Background and Objective: The discovery of novel molecular biomarkers via next-generation sequencing technologies has revolutionized how glioblastomas (GBMs) are classified nowadays. This has resulted in more precise diagnostic, prognostic, and therapeutic approaches to address this malignancy. The present work examines the applications of single-cell RNA sequencing (scRNA-seq) in GBM, focusing on its potential to address tumor complexity and therapeutic resistance and improve patient outcomes.

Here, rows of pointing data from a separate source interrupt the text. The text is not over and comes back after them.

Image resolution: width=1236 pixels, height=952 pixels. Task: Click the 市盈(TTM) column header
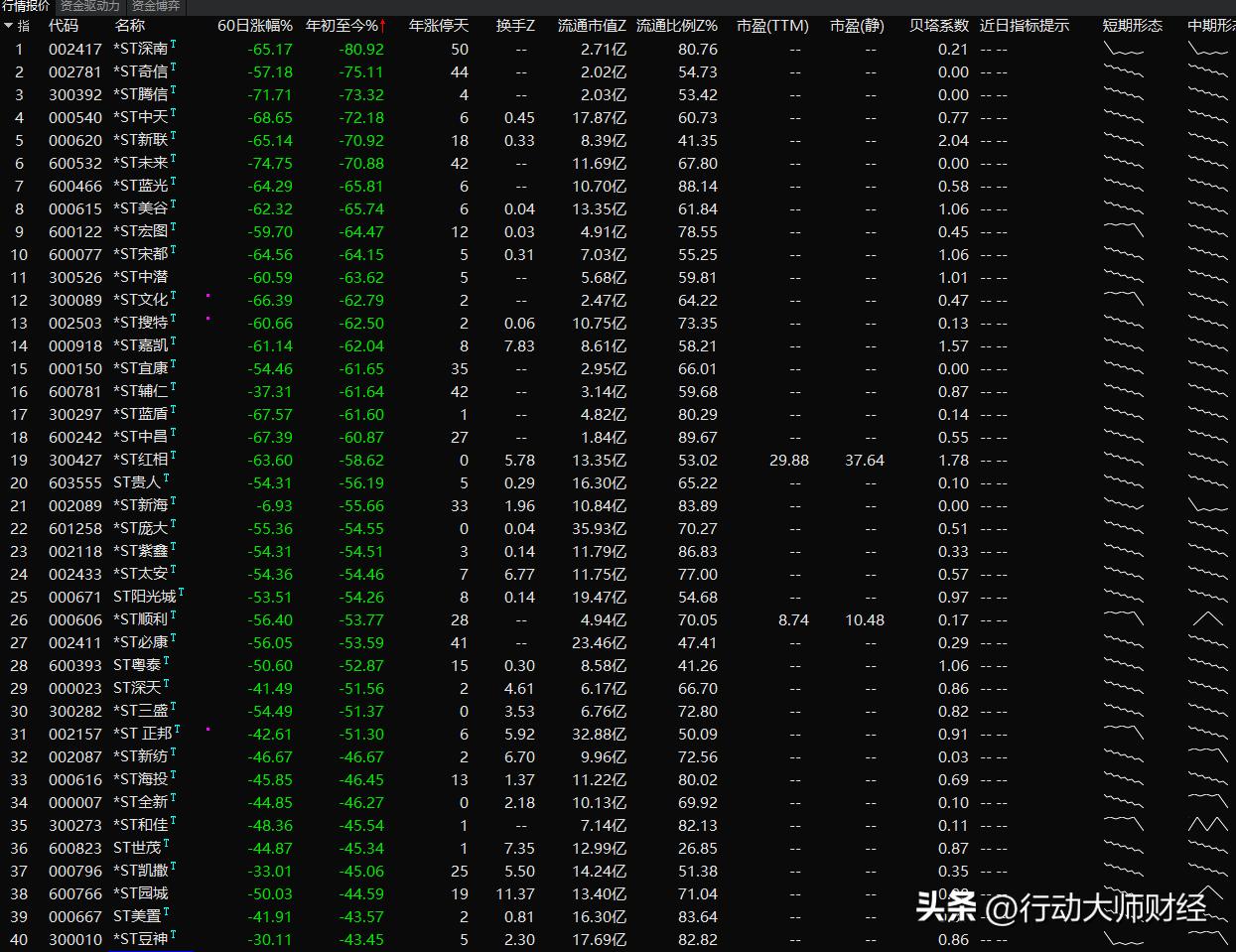[772, 26]
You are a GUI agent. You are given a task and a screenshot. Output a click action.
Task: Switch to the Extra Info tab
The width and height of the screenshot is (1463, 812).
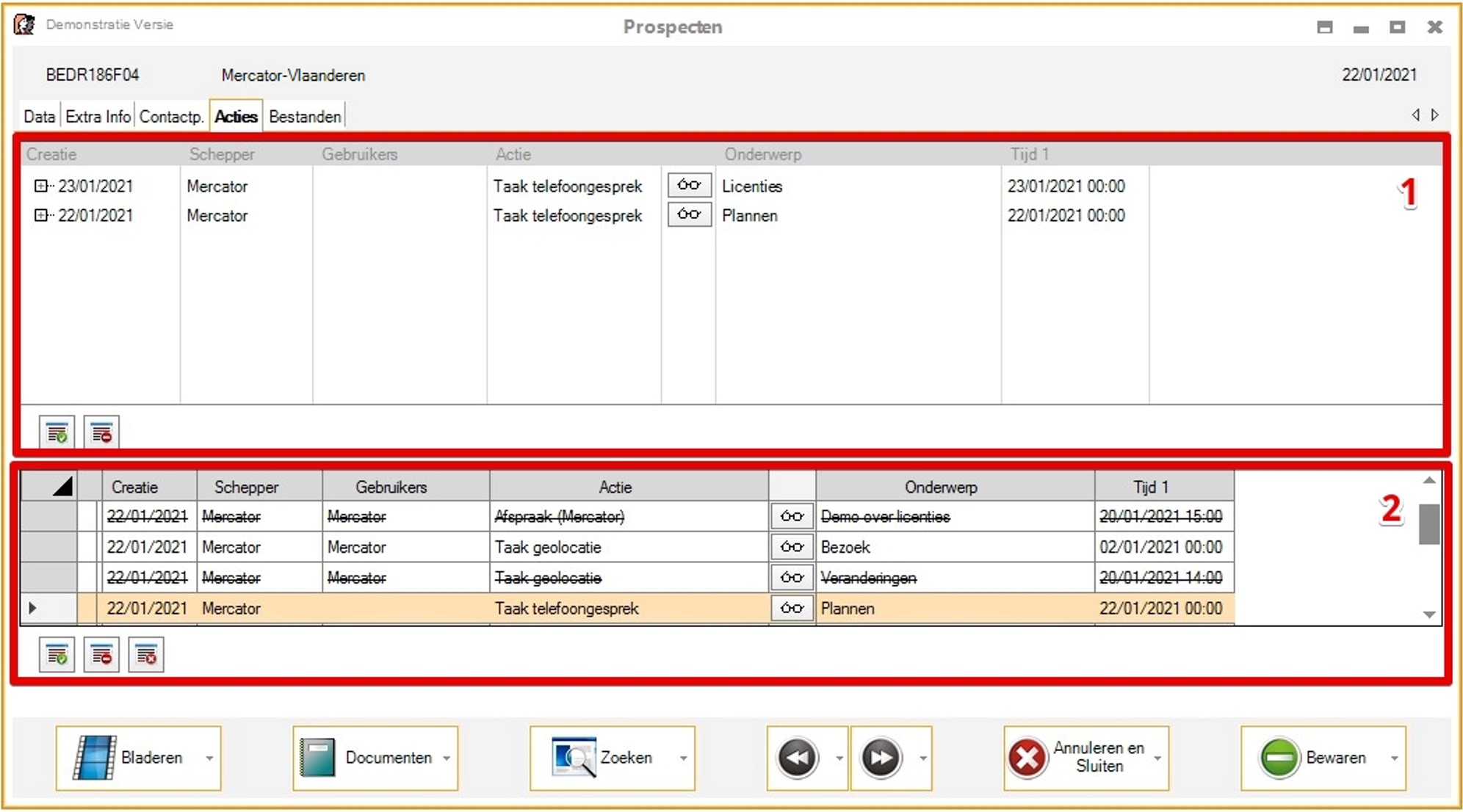pyautogui.click(x=98, y=117)
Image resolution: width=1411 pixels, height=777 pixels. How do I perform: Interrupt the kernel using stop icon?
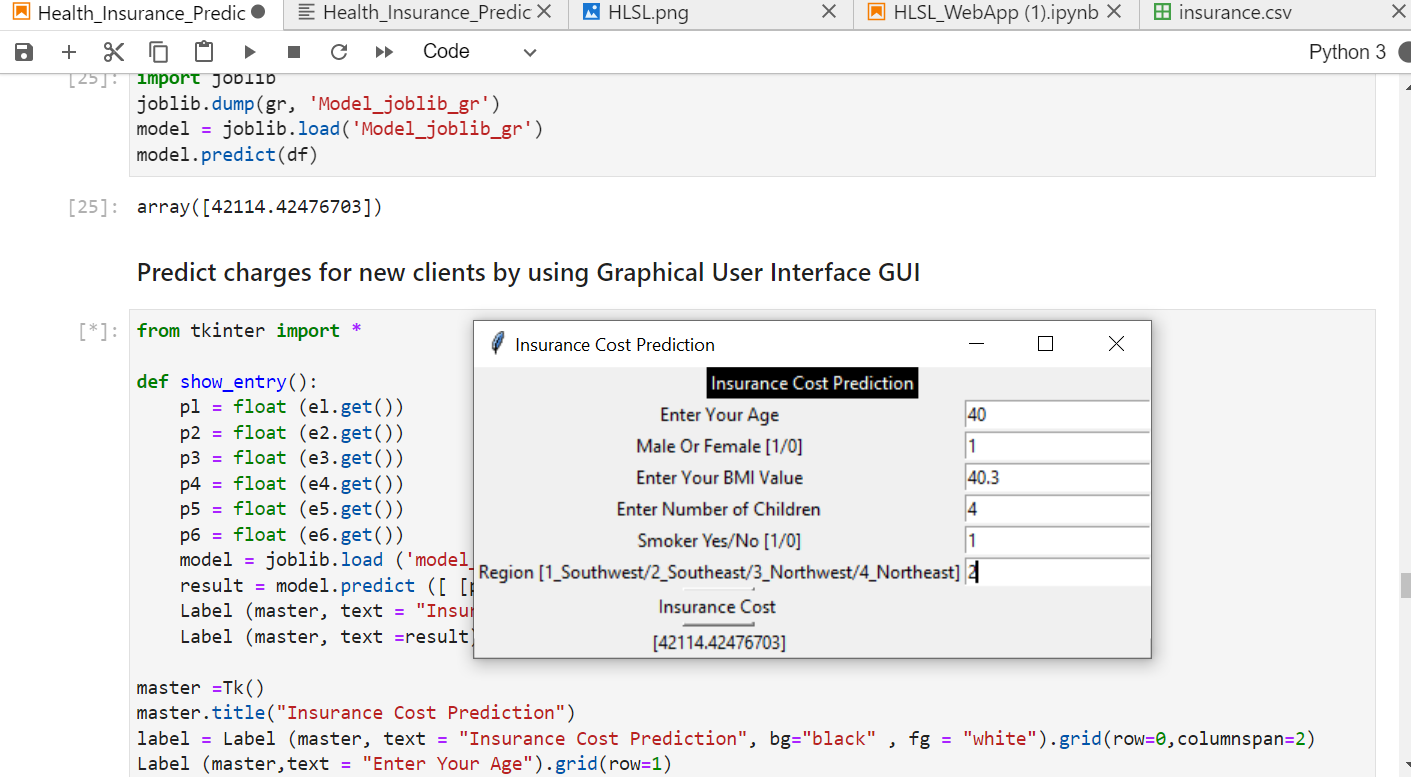point(293,51)
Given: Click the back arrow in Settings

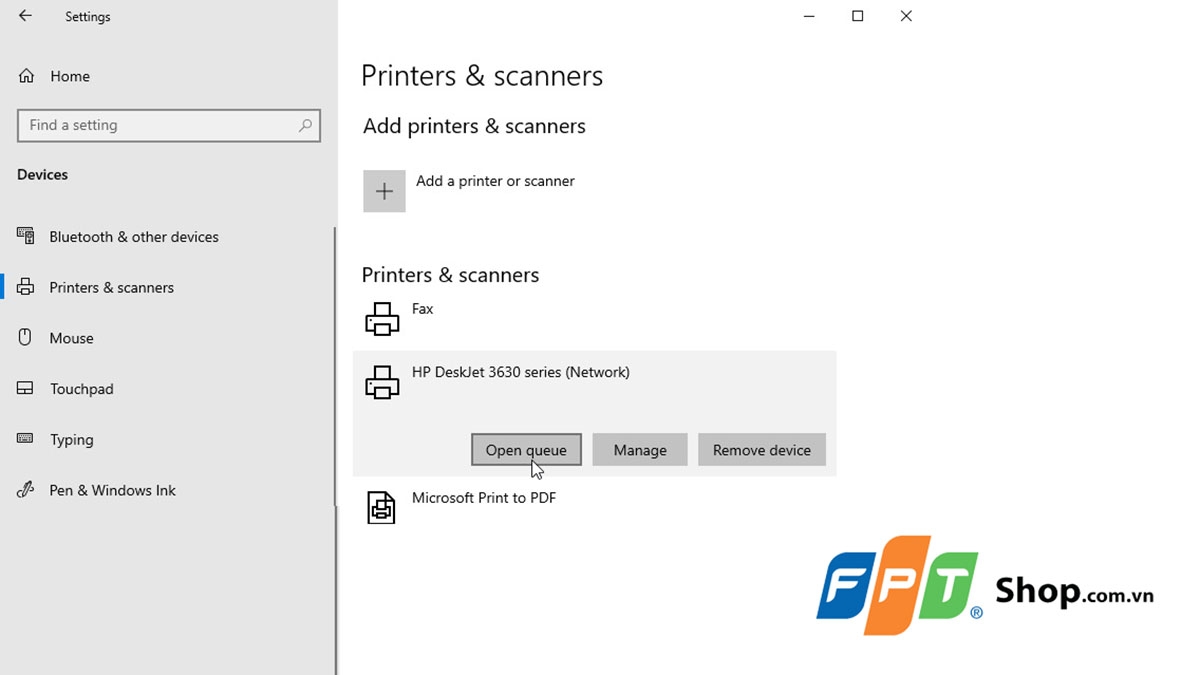Looking at the screenshot, I should 25,16.
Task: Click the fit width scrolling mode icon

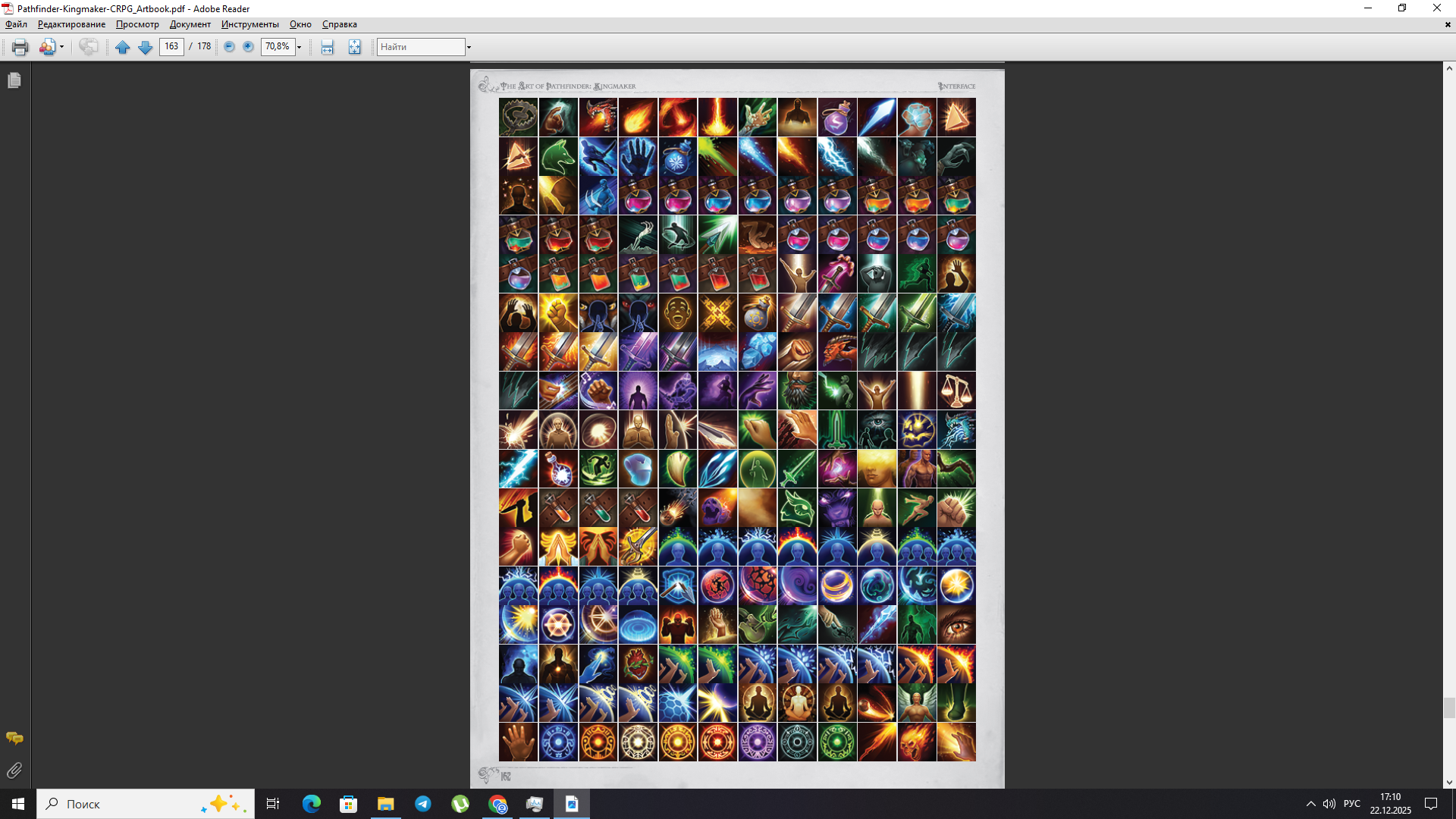Action: (327, 47)
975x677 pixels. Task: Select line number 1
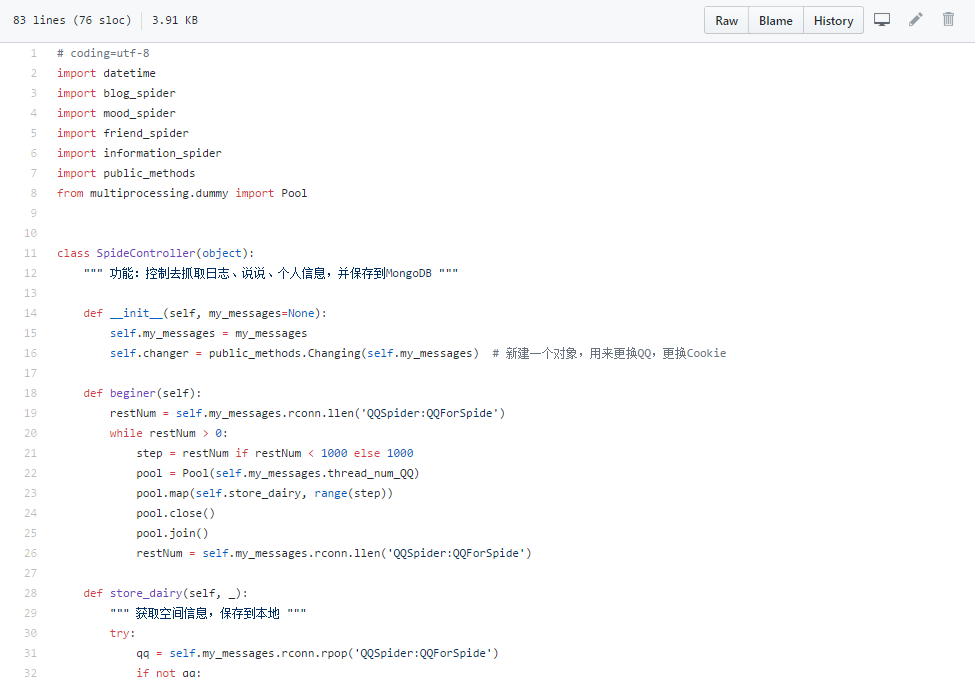[33, 53]
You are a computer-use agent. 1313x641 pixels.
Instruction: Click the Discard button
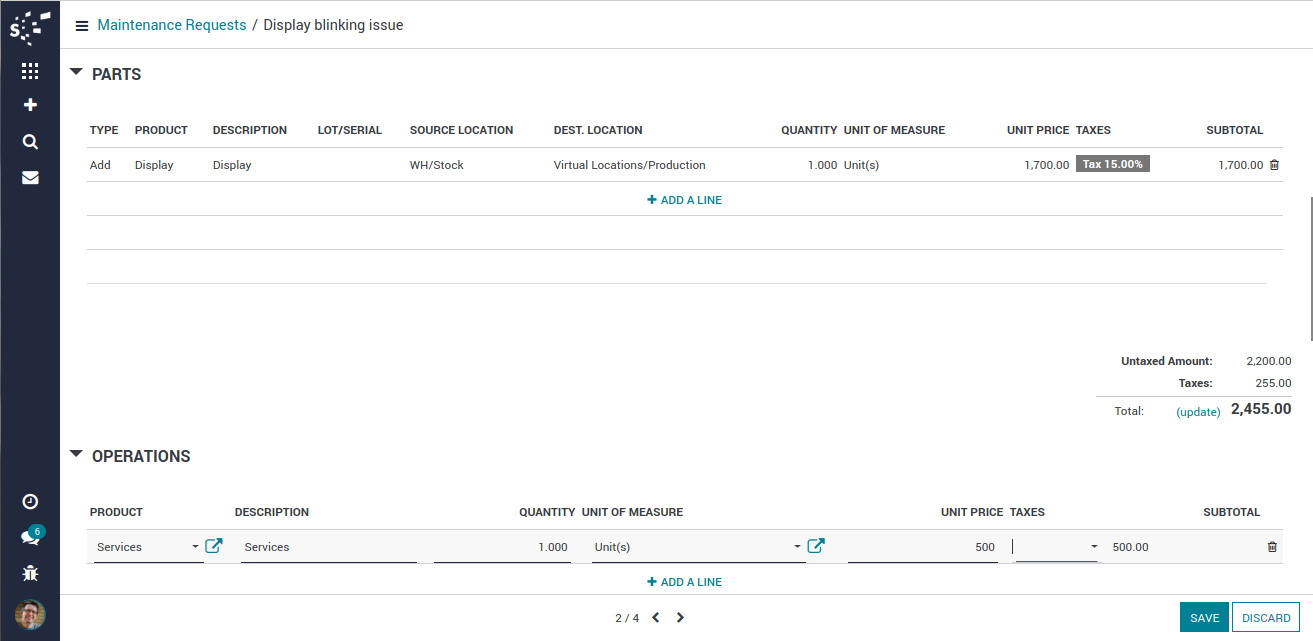[1266, 618]
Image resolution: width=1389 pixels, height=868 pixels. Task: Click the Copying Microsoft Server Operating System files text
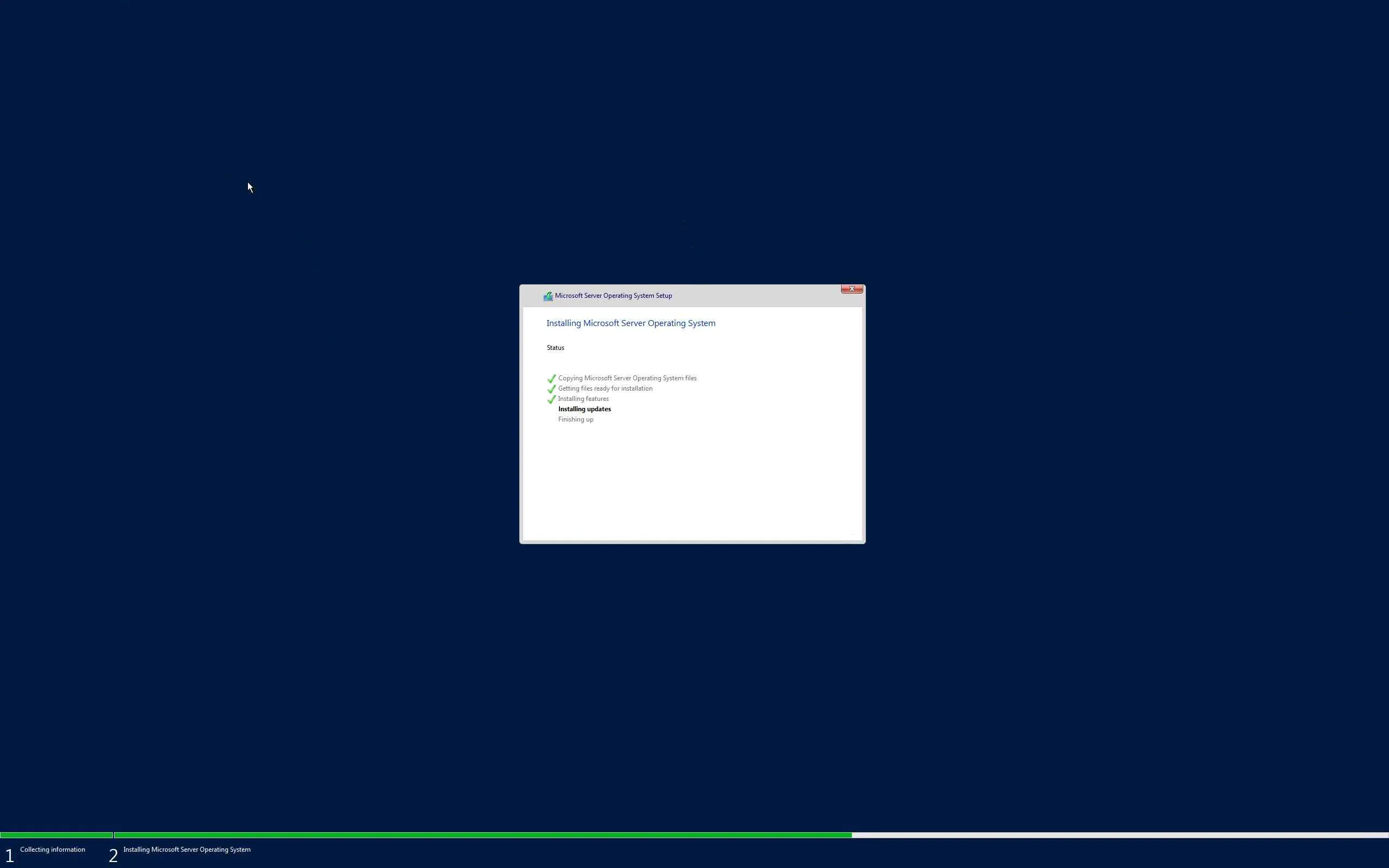(627, 378)

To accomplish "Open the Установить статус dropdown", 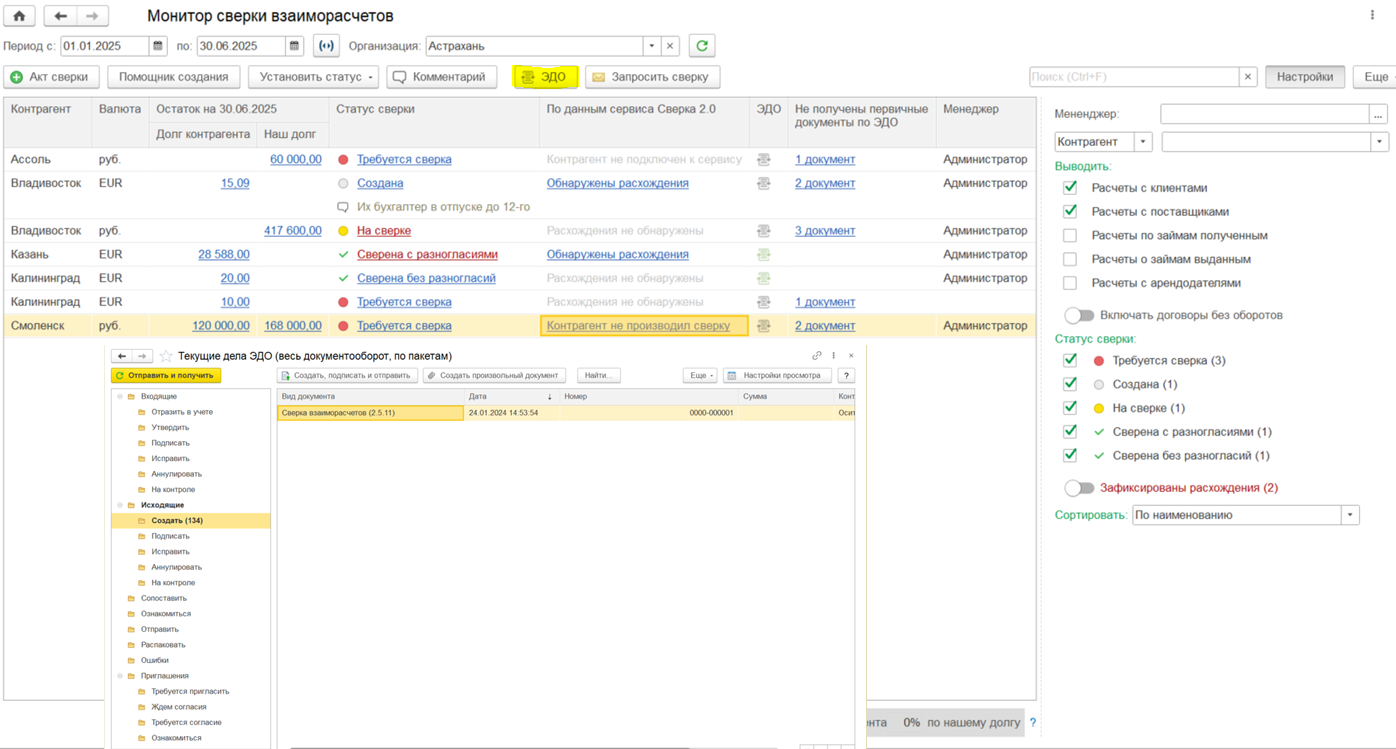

Methods: A scoping review of original studies published between 2009 and 2024 was conducted using the PUBMED and EMBASE databases. Studies in English or Spanish related to single-cell analysis and GBM were included. Key Findings: The database search yielded 453 publications. Themes related to scRNA-seq applied for the diagnosis, prognosis, treatment, and understanding of the cancer biology of GBM were used as criteria for article selection. Of the 24 studies that were included in the review, 11 focused on the tumor microenvironment and cell subpopulations in GBM samples, 5 investigated the use of sequencing to elucidate the GBM cancer biology, 3 examined disease prognosis using sequencing models, 3 applied translational research through scRNA-seq, and 2 addressed treatment-related problems in GBM elucidated by scRNA-seq. Conclusions: This scoping review explored the various clinical applications of scRNA-seq technologies in approaching GBM. The findings highlight the utility of this technology in unraveling the complex cellular and immune landscapes of GBM, paving the way for improved diagnosis and personalized treatments. This cutting-edge approach might strengthen treatment strategies against tumor progression and recurrence, setting the stage for multi-targeted interventions that could significantly improve outcomes for patients with aggressive, treatment-resistant GBMs.